BEGIN Data for the task
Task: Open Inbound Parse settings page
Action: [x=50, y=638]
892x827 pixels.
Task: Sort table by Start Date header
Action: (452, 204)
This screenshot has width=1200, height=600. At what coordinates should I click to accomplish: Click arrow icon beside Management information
END Data for the task
BEGIN Data for the task
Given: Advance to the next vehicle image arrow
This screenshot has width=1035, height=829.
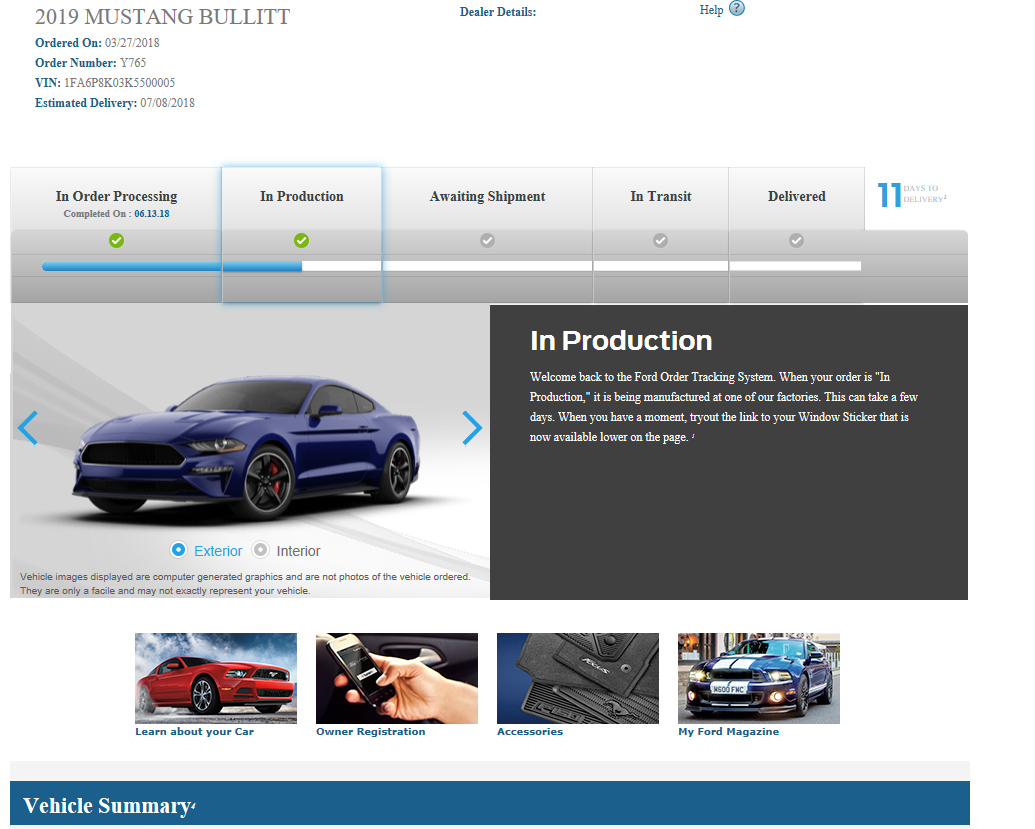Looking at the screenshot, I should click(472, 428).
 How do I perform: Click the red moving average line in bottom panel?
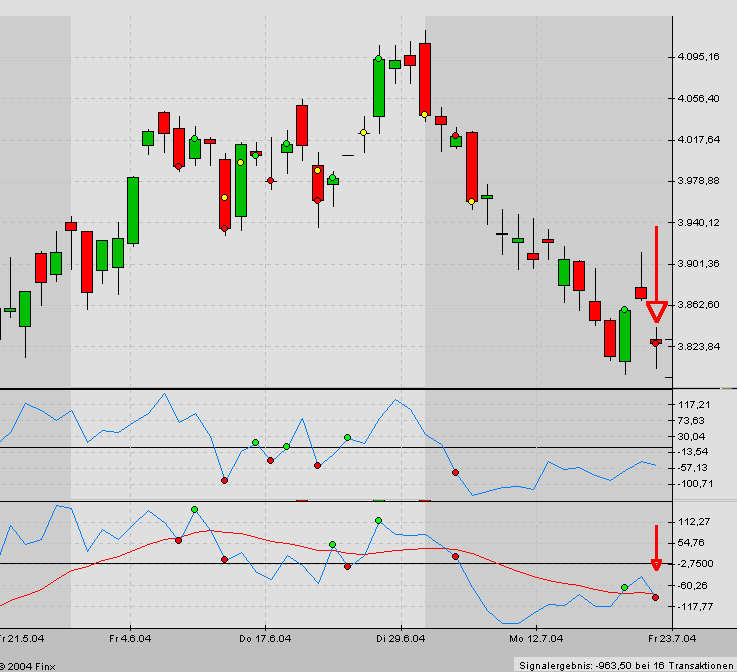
END Data for the task
Word for word, repeat the lines above from the one with "Given: Advance to" through the one with "How do I perform: Click", and nothing beyond them. Omit the pictures.

Given: Advance to the next vehicle image arrow
This screenshot has width=1035, height=829.
Looking at the screenshot, I should click(472, 428).
 How do I perform: Click the red moving average line in bottom panel?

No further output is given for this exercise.